(Cole Lauterbach, The Center Square) A credit ratings agency says mobile workers in California and New York who remained employed through the COVID-19 pandemic could keep the states from full recoveries.
A report released Wednesday by Fitch Ratings described the “severe job shocks” in two of America’s major economic centers.
“These orders were in place for much longer and non-essential businesses were closed for much longer,” the report read. “The shock to mobility (visits to retail and recreation venues) in both states was larger than for the U.S. as a whole and New York saw a particularly stringent lockdown (according to the Oxford University Stringency Index).”
The two states’ falling COVID-19 infection rates, coupled with rising vaccination rates, allowed for loosening restrictions, Fitch said, which will likely lead to a boost in the national recovery since the two markets are so large.
“As at March 2021, California and New York accounted for about 30% of total jobs lost since the onset of the pandemic in the [leisure and tourism] industries,” it said.
Fitch warned that a hurdle to California and New York’s economic bounce-back could be what helped the two states amid the pandemic: remote workers.
“Many office workers in large cities in New York and California successfully worked remotely during the pandemic,” said Olu Sonola, a senior director at Fitch. “The likelihood that many will continue remote work, in some form, may also prove to be a drag on the pace of labor market recovery in New York and California.”
Some predict the absence of these new telecommuters in city centers will have profound effects on local businesses.
Stanford economist Nicholas Bloom predicted in a June interview with the university’s news department that “the loss of their physical presence slashed total daily spending at city center restaurants, bars and shops by more than half.”
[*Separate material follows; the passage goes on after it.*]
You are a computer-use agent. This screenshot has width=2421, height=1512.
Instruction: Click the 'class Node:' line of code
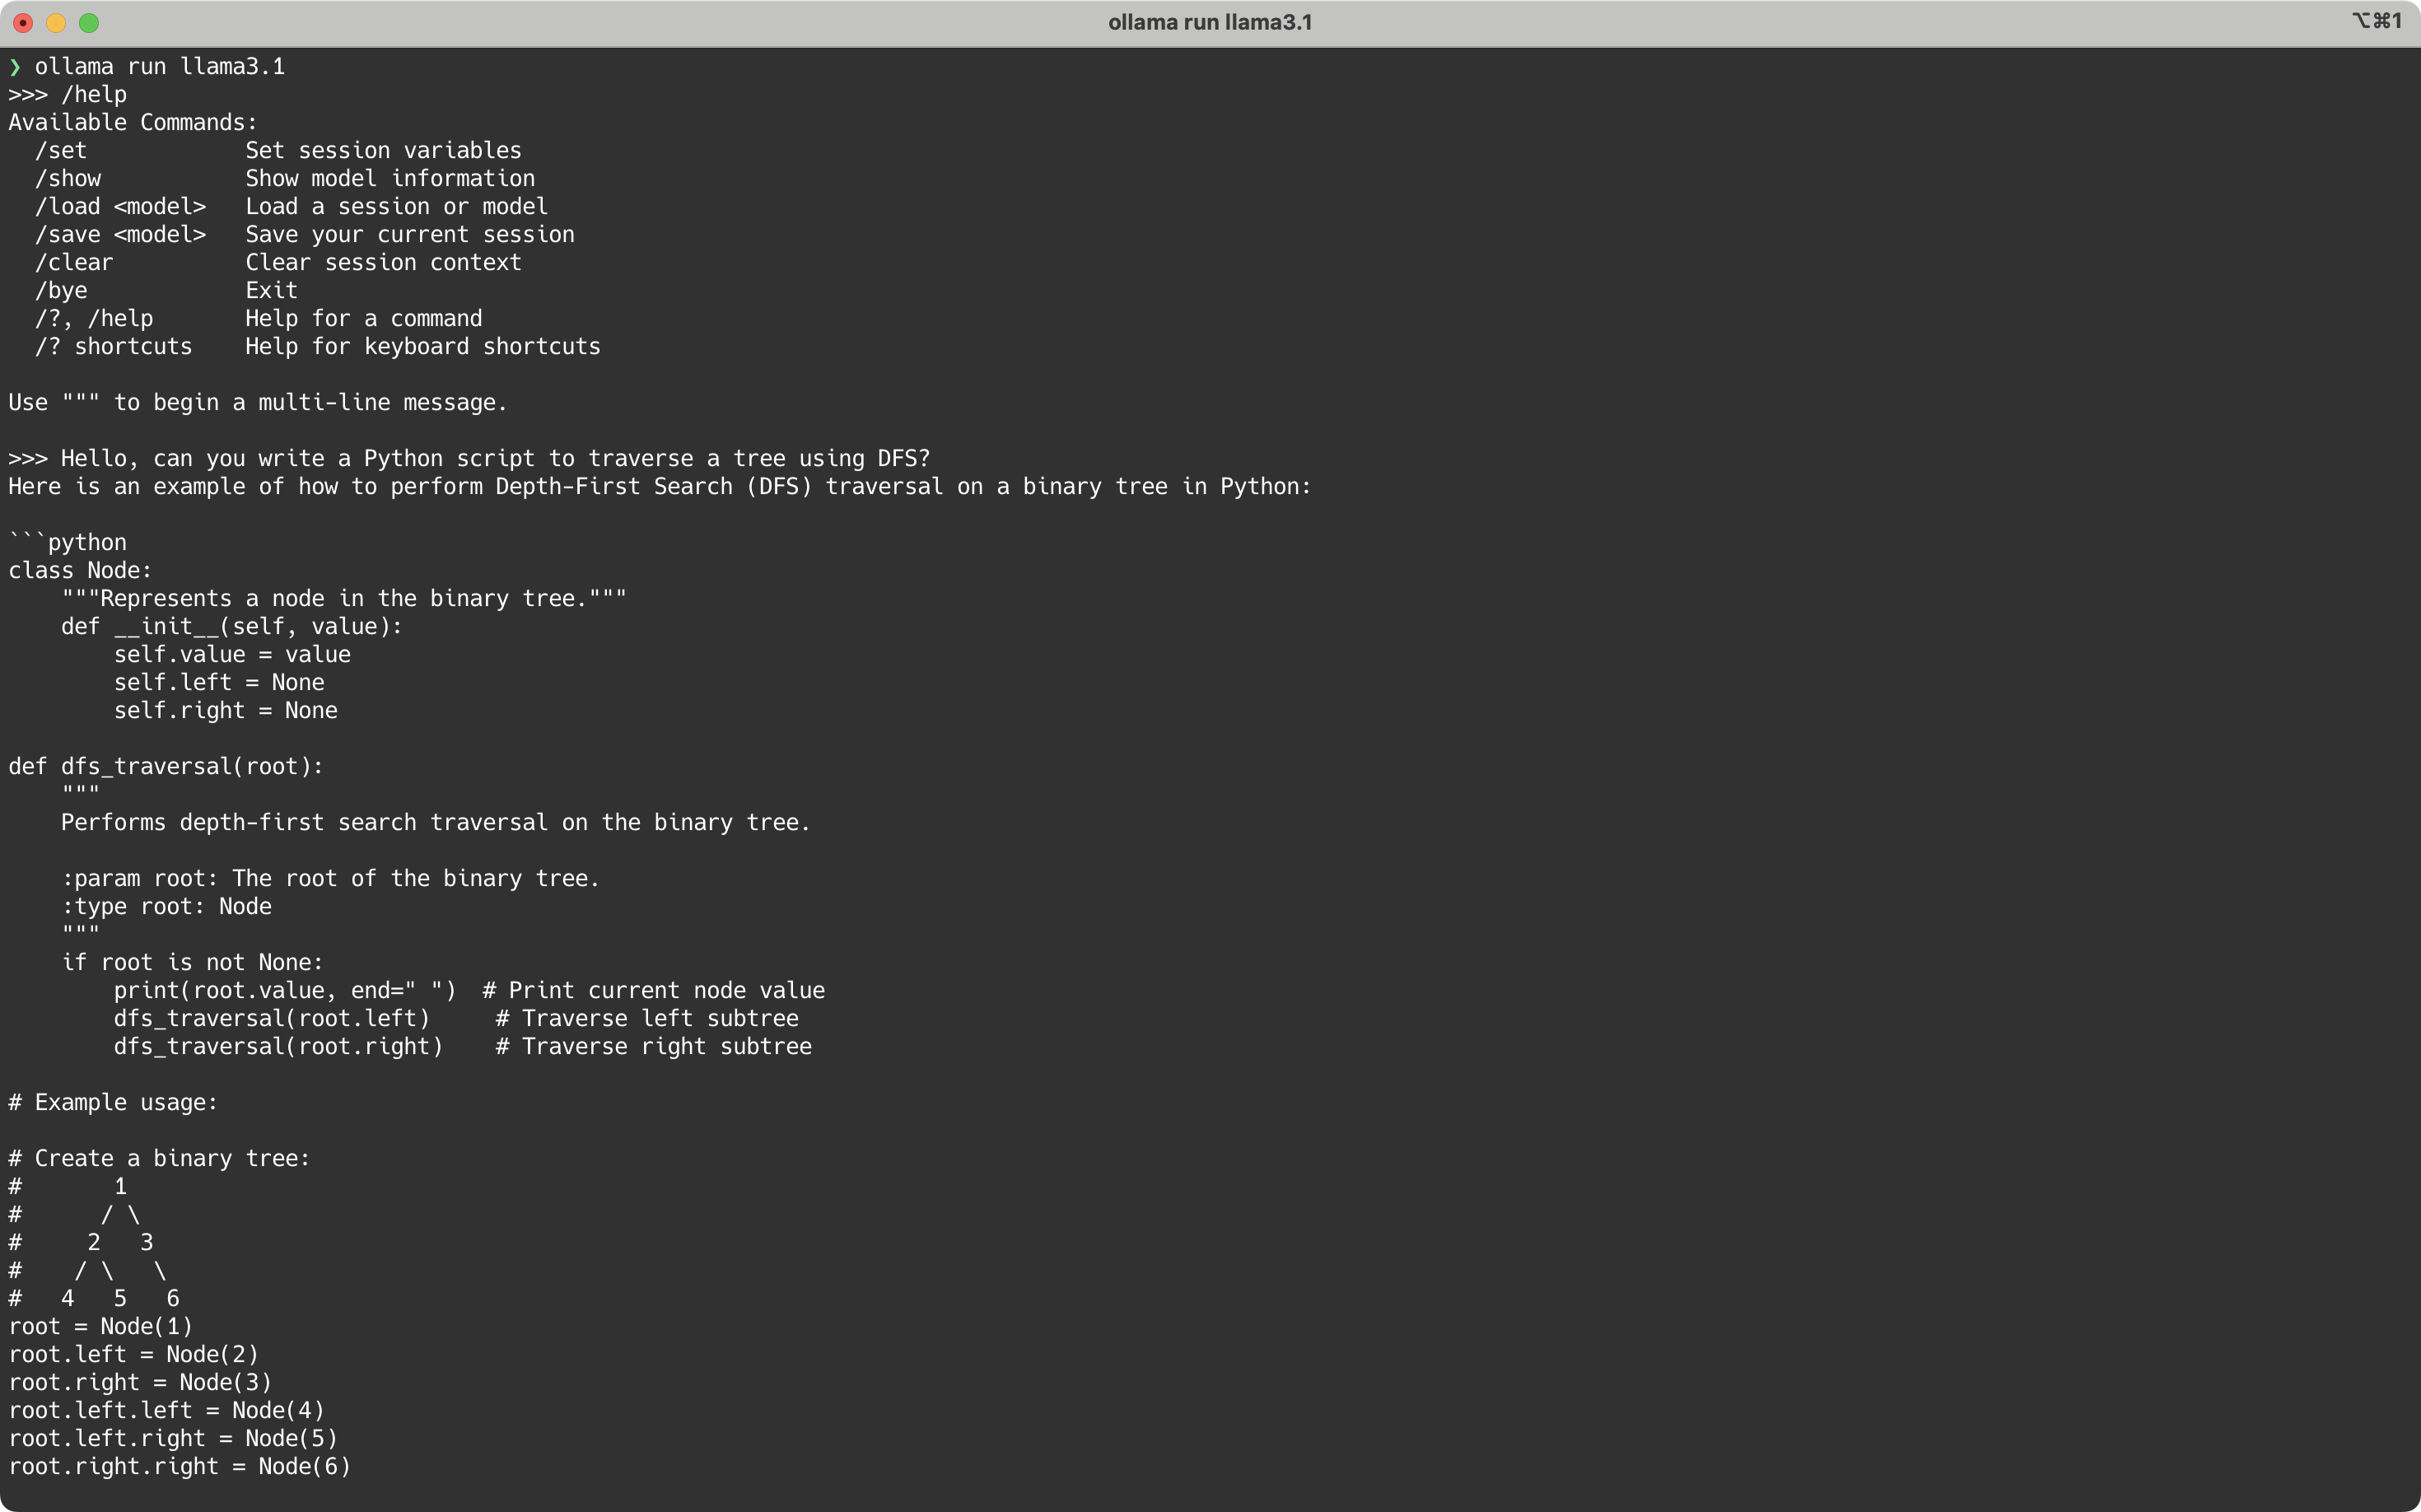tap(80, 571)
A December report from California’s Legislative Analysts Office said about 7.6 million people, 40% of the state’s workforce, were able to work from home.
Because they’re typically paid more, remote workers staying employed got credit for much of California’s $76 billion budget surplus.
In New York, a metropolitan area that typically sees 1.6 million commuters a day, a March survey from Partnership for New York City found 90% of office workers in Manhattan had yet to return to their offices.
A June report from the Federal Reserve Bank of Atlanta found employers predict work-from-home employment to triple nationally.